Feature Branches and Trunk Based Development

Feature branches - or to be exact, long running feature branches in a mid-large team environment, tend to cause integration issues because of sync lag and design lag.

For example, if I were to be working with full, long running(4 days+,for me) feature branch for a modestly sized SAAS offering, clocking in around 1 million LOC, I could easily be modifying dozens of files and hundreds of lines per feature branch. In an ideal world, these changes can and would be communicated across the entire organization ahead or just in time, to avoid multiple people changing in the same area for the duration of work.

However, in any practical scenario this tends to fall apart fairly fast if key individuals(and it really comes down to key individuals doing a lot more than they ought to be) are not there to manage communication cross team. Management - even technical management - eventually gets disconnected with facts on the ground at some point.

If you have an project with say, ~30 developers, each putting in a pull request every week or so, you end up with 90 or so pull requests every month, usually having 10-15 active at any given moment. If You were to handle these pull requests first come first serve, you also end up having to re-integrate changes in the mainline to each pull request branch every time you merge another pull request in - which takes a lot of time, effort, and duplicates work, as these branches have a lot of work on them that needs to be reintegrated(hundreds of lines, dozens of files).

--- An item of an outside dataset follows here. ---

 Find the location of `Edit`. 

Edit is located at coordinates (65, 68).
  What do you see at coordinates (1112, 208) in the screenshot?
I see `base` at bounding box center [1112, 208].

Contrasted to this is the simplified Trunk-based flow. By breaking down features, using feature flags(the most important part of any TBD or CI flow), and integrating the work of a feature into mainline multiple times per day, you end up with smaller reviews of smaller changes - more likely to be reviewed more diligently, and less likely to cause disastrous changes across the board.

Additionally, as your work is on mainline, and everyone is pulling in mainline to their work(or ought to be anyway), the chances of a conflict become lower as your changes are smaller and more incremental, and other people on the ground will be able to see the direction you are working in and either follow you or suggest corrections faster. This means that even if the organization keeps growing to 50,60,200 developers and more, the people who need to know what you are doing, will by nature of this flow see what you are doing, as you are doing.

Trunk Based development does not mean you have no branching, it just means that branches are smaller, oriented to slices of features rather than whole features, and exist to ensure quality reviews and checks, rather than a way of siloing off the development of different features. Everything is integrated as it is being written, and feedback is much, much quicker(we all had that one review we kept pushing to the end of the week because its 300 files and 1500 LOC, and just end up giving a hap-hazard “ok” to)

The details on how to do TBD are over here, but the general gist is to keep everything going in one straight line rather than a million independent lines that meet again.

This is just us applying KISS(Keep it sweet and simple) to our code process - rather than having a procedure for every scenario, we treat everything the same and move in one direction all the time - into trunk, and forward.